Note: a modified version of this article was first published here
A/B tests are the gold standard for estimating causal effects in product analytics. But in many cases they aren’t feasible. One of the most common ones is the feature release.
In this post I’ll discuss the common practice of measuring feature release impact using simple “before-after” comparisons and the biases that often plague such analyses. I’ll also give some advise on how those biases can be mitigated.
Feature release
Quite often, a company would release a new product feature or app version without running an A/B test to assess its impact on its main KPIs. That could be due to a myriad of reasons such as low traffic or high technical complexity.
Having deployed the feature to all users on a specific date product managers would usually try to gauge the feature release impact by doing a simple “before-after” analysis: comparing the KPI a short period after the launch to the same period before.
While intuitive, such naive comparisons may overlook important sources of bias.
Below I’ll discuss 2 of the most common sources of bias present in simple before-after analyses and how they can lead to erroneous conclusions.
Bias 1: Time effects
One common scenario is for a product manager to do a “before-after” analysis and obtain a positive result.
Looking at a plot of the KPI over time however they might run into a disappointing reckoning:
The KPI is on an upward trend throughout the period regardless of the release, whereas the release itself seems to have a negative impact. The simple “before-after” comparison assumes no time dynamics which can be very wrong like in the case illustrated above.
Bias 2: Change in mix of business
While biases introduced by time effects can be quite visible - others might be more subtle.

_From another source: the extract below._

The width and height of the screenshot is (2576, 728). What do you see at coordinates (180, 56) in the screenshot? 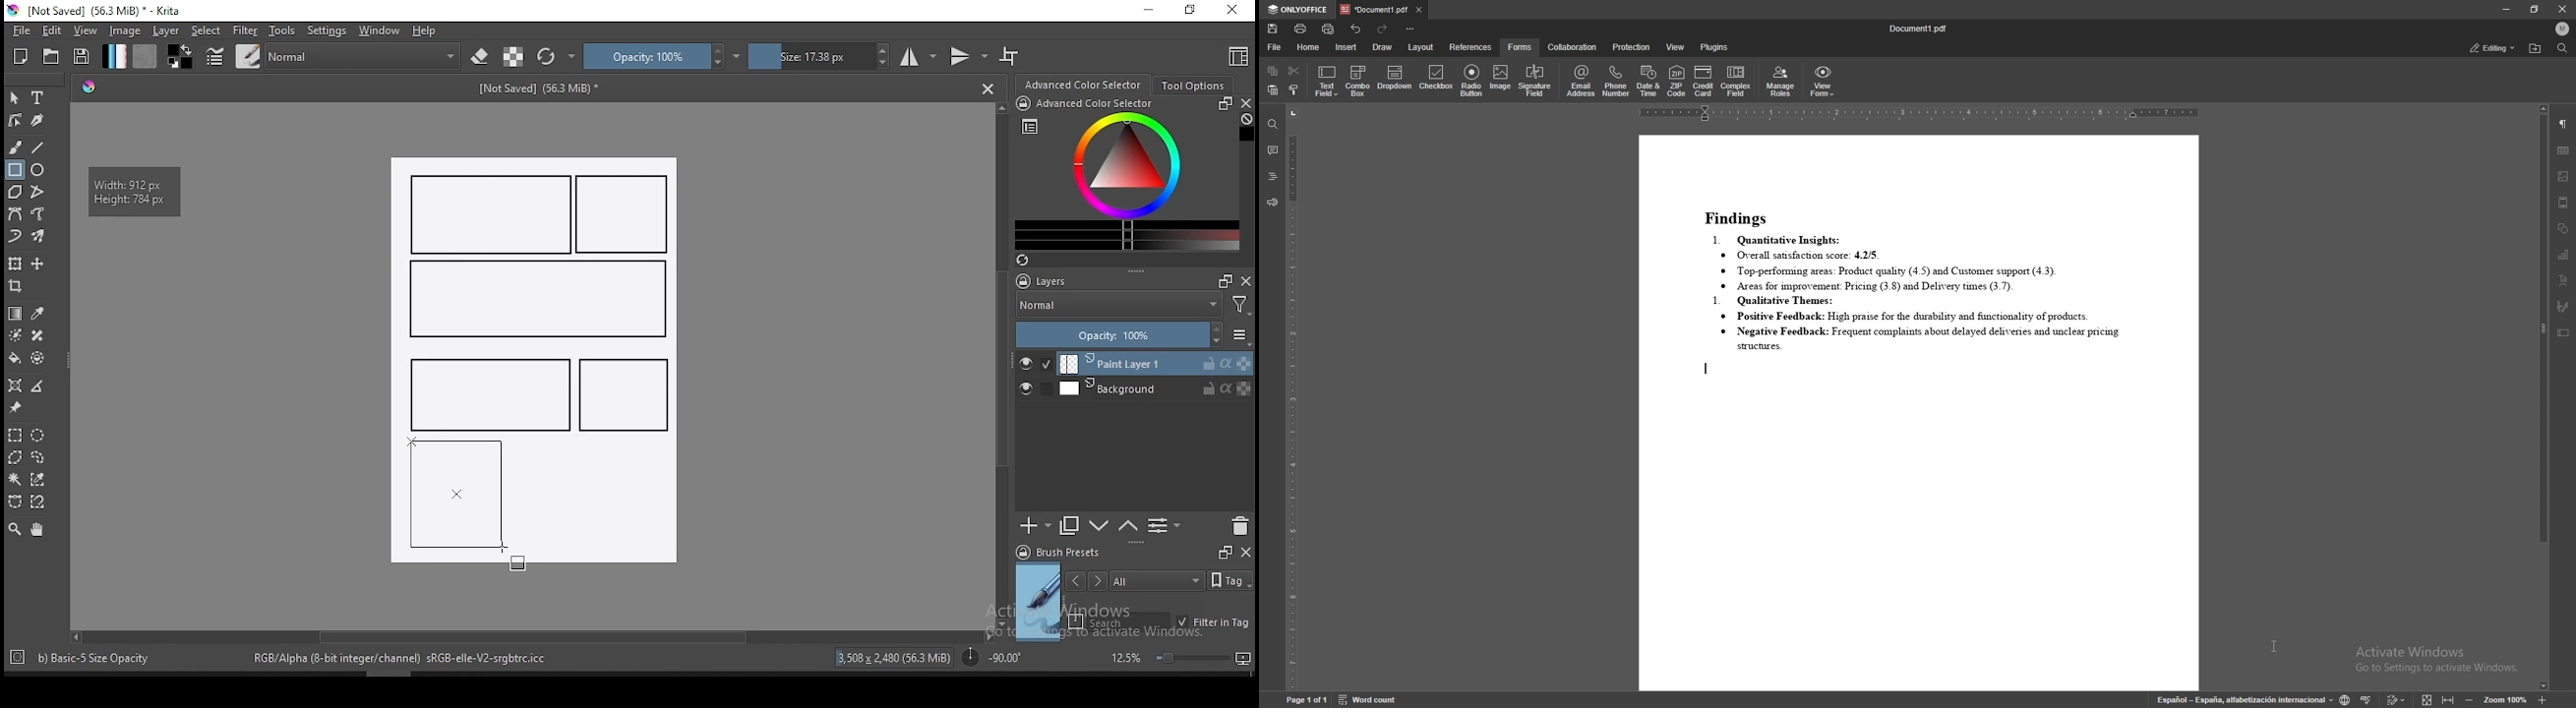
I see `colors` at bounding box center [180, 56].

In another scenario a product manager might measure a negative “before-after” release impact. Plotting the KPI over time does not seem to offer an alternative conclusion:
Many companies would stop here and assume the release was bad and needed to be rolled back.

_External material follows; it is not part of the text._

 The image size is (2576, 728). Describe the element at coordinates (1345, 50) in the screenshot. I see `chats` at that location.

In many cases however the difference between the periods before and after the release may be due to a change in the mix of users. This can happen by chance but very often is related to marketing campaigns that accompany feature releases.
To make the example concrete it could be that the proportion of Android users has risen significantly during the period after the release compared with the one prior.

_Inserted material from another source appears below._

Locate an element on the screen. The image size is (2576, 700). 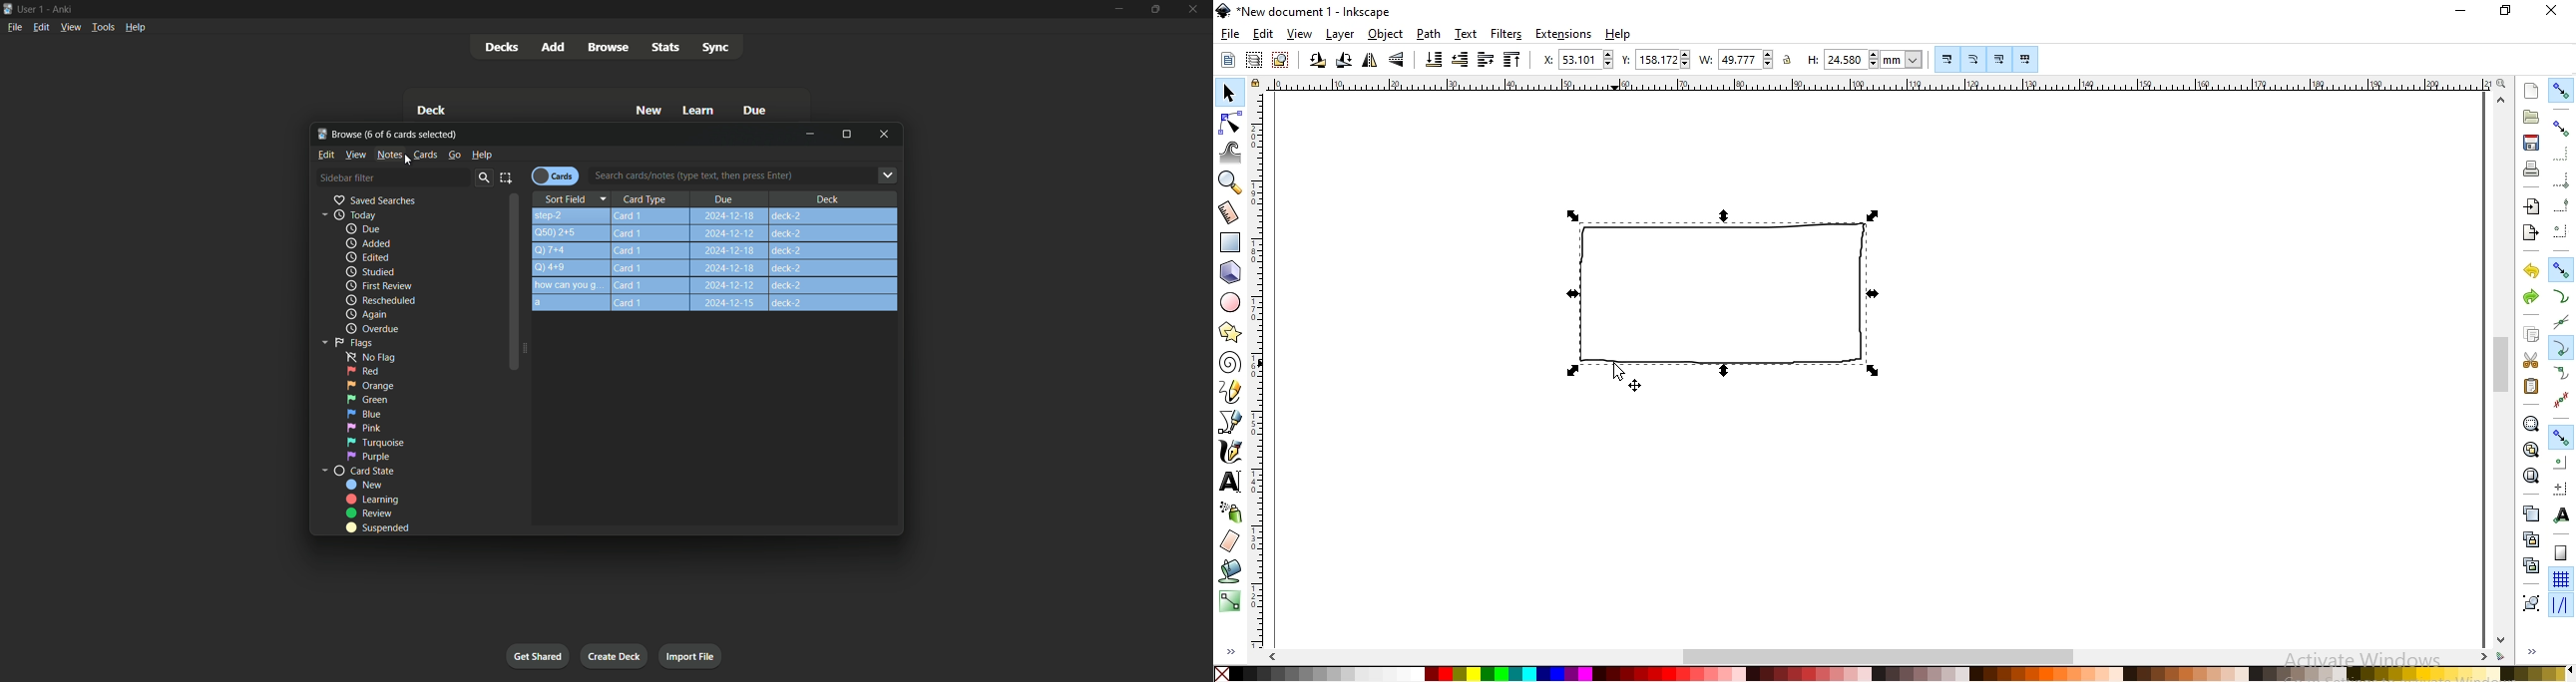
fill bounded areas is located at coordinates (1234, 570).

In this specific example, those Android users tend to convert less than iOS users, but the release effect itself within those groups is actually positive:
So taking device into account the release impact was actually positive. The scenario where the aggregate difference is opposite to the within group difference is a classic example of Simpson’s paradox).
Does that mean we can’t do without A/B tests?
The above cases were relatively simple. Time effects can include complex trends and daily seasonality, segment proportion changes can be more subtle and spread across many subsets etc.
One might get the impression that analyzing data from a feature release is useless. I argue however that must not necessarily be the case.
Enter the Release Impact Algorithm
Working at Loops I’ve devised an algorithm to automatically and transparently deal with the above biases. I can’t share the full implementation details for business and IP reasons, but below I present a general overview:
- Use an ML algorithm to find segments whose proportion in the population changed
the most between the pre and post-release periods.
- Model time trends and seasonality along with the release impact separately within each segment.
- Take a weighted average of the release impact estimated within all segments to arrive at the final impact estimate.
Testing the algorithm validity
You can never know for sure if any method works on a particular dataset. You can however get a rough estimate by using past A/B tests.
For example, an A/B test with control and treatment populations was executed for some period. Comparing the average KPI between those two groups yields an unbiased estimate of the treatment impact. This serves as our “Gold standard.”
We’ll name the segment of users in the period before the test “pre-control.” Comparing the pre-control population to the treatment population is analogous to the comparison we do in a before-after analysis.
Using many different tests, we can compare the “Gold standard” estimates with the “before-after” estimates to see how close they tend to be.
Working at Loops I have access to hundreds of A/B tests from dozens of clients using our system. Using the above benchmarking method we’ve found that the algorithm has vastly superior accuracy to a simple “before-after” comparison.
In summary
I hope by this point the reader is convinced of the perils associated with using simple “before-after” comparison and that the algorithm outlined above will serve as a basis for anyone looking to better assess the impact generated by releasing a feature in their product.